India's Finance Minister Arun Jaitley gestures as he addresses a gathering during a seminar on 'Income Declaration Scheme-2016' in Ahmedabad, India, July 10, 2016. REUTERS/Amit Dave

The long-awaited Goods and Services Tax (GST) would transform Asia’s No.3 economy into a single market, could boost revenues through better compliance and make life simpler for businesses that now pay a host of federal and state levies.

But a council of federal and regional authorities has been struggling to forge a consensus on how to collect the new tax that will have federal and state elements.

Jaitley doesn’t favor dual agencies auditing and scrutinizing each taxpayer as he reckons multiple authorities could end up acting at cross-purposes.

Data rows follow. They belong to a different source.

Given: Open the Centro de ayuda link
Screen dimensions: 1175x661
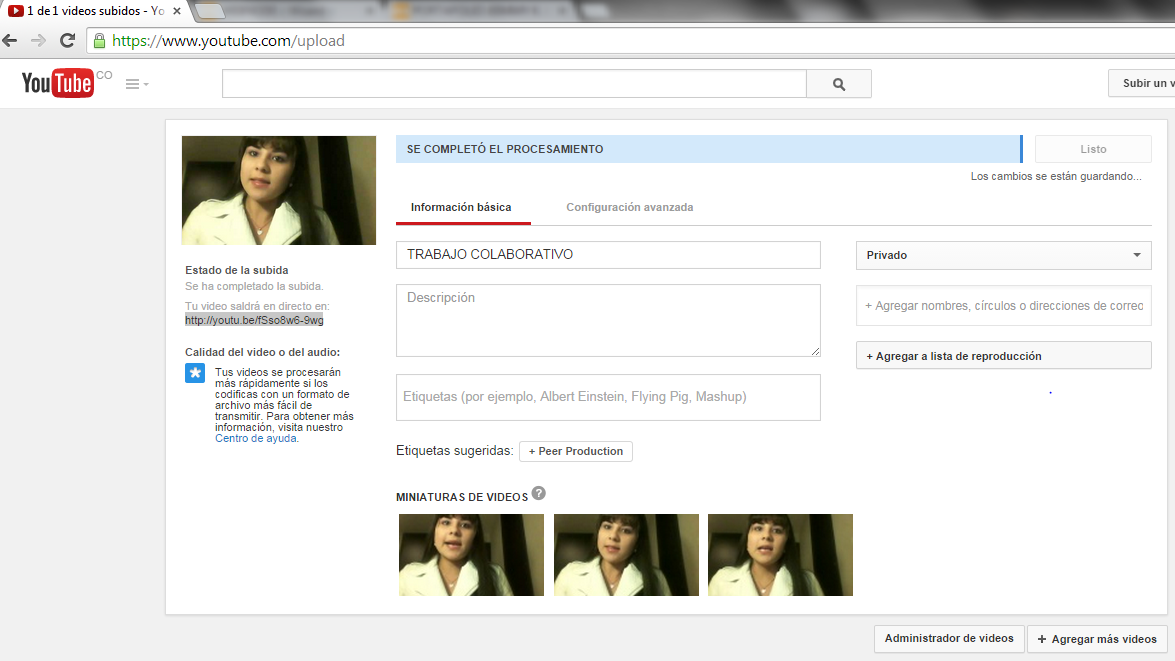Looking at the screenshot, I should [x=255, y=438].
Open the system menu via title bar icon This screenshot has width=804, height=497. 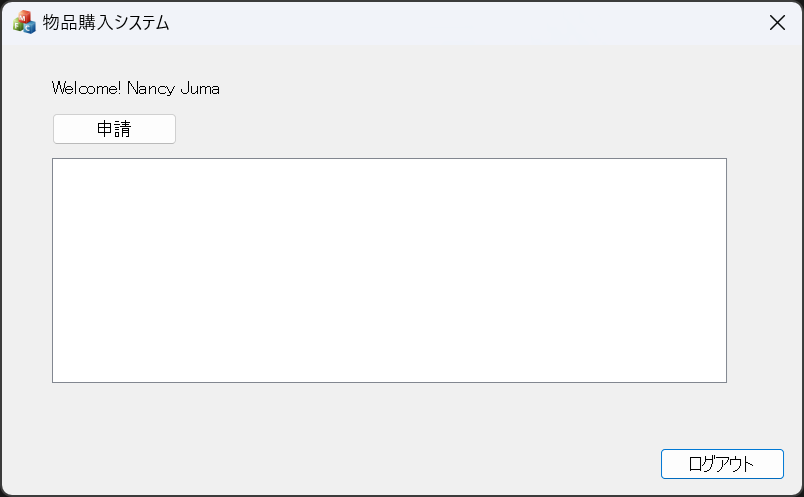tap(24, 23)
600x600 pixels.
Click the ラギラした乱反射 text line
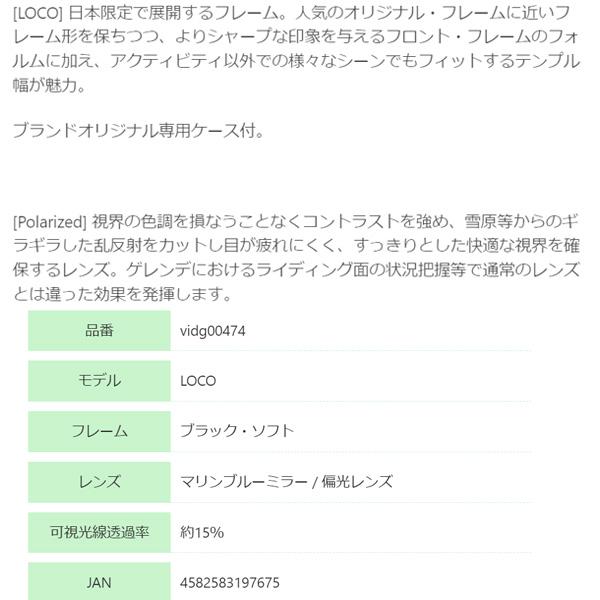pos(296,246)
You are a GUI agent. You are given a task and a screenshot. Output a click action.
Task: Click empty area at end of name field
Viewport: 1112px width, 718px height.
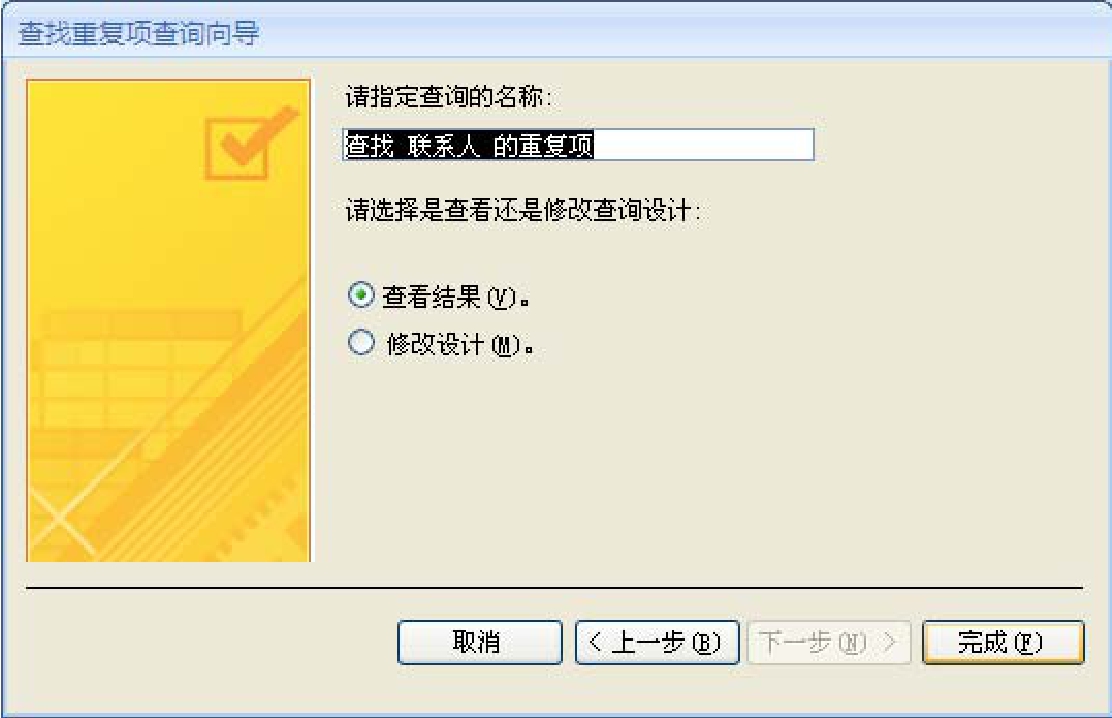click(x=704, y=145)
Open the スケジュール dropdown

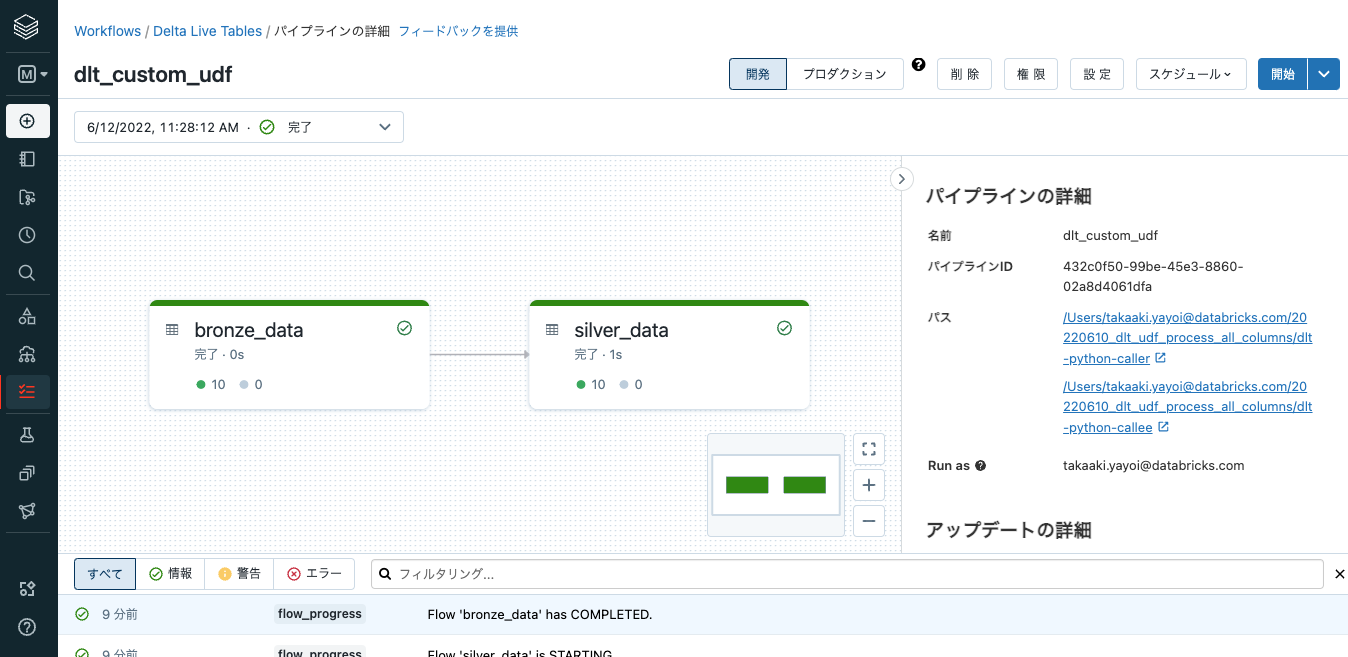pos(1191,73)
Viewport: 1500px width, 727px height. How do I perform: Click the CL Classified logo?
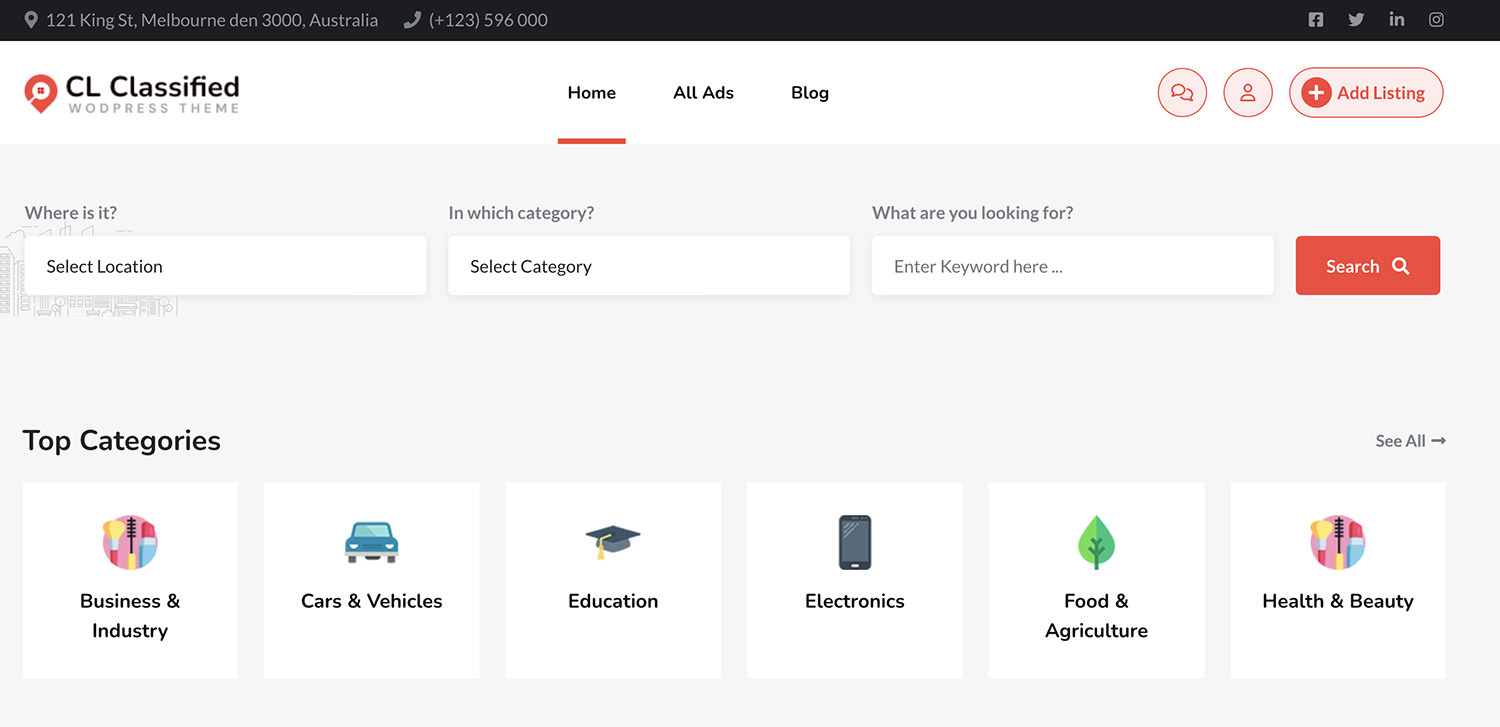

But states are reluctant to cede their turf.

While federal and state finance officials will meet again on Dec. 11-12 to discuss the issue, the possibility of a breakthrough at the meeting was not bright.

“I will keep my fingers crossed,” Jaitley told reporters after meeting his state counterparts. “The day we resolve it, I would say it’s a done deal.”

For the GST to come into operation from April 1, Indian parliament as well as state legislatures, must pass, in all, four legislations before the end of this year.

Parliament’s winter session is due to end on Dec. 16, but the bills can be brought before it only after the council approves them.

Adding to the uncertainty, some states in the council raked up the issue of compensation for revenues they fear losing following the GST launch as well as Prime Minister Narendra Modi’s crackdown on the cash economy.

Modi’s decision last month to scrap 500 rupee and 1,000 rupee banknotes at a stroke as part of a crackdown on tax dodgers and counterfeiters has left companies, farmers and households all suffering.

Jaitley has agreed to compensate loss-incurring states in the first five years of the new tax regime. But states are now equally worried about the economic fallout of the so-called “demonetization” drive which could hurt their finances.

“All states are deeply concerned about their revenues falling,” said West Bengal’s finance minister Amit Mitra. “Compensation in future may become huge.”

Under a constitutional amendment that enabled the GST, India needs to roll out the new sales tax by mid-September when the old system of indirect taxation is due to lapse.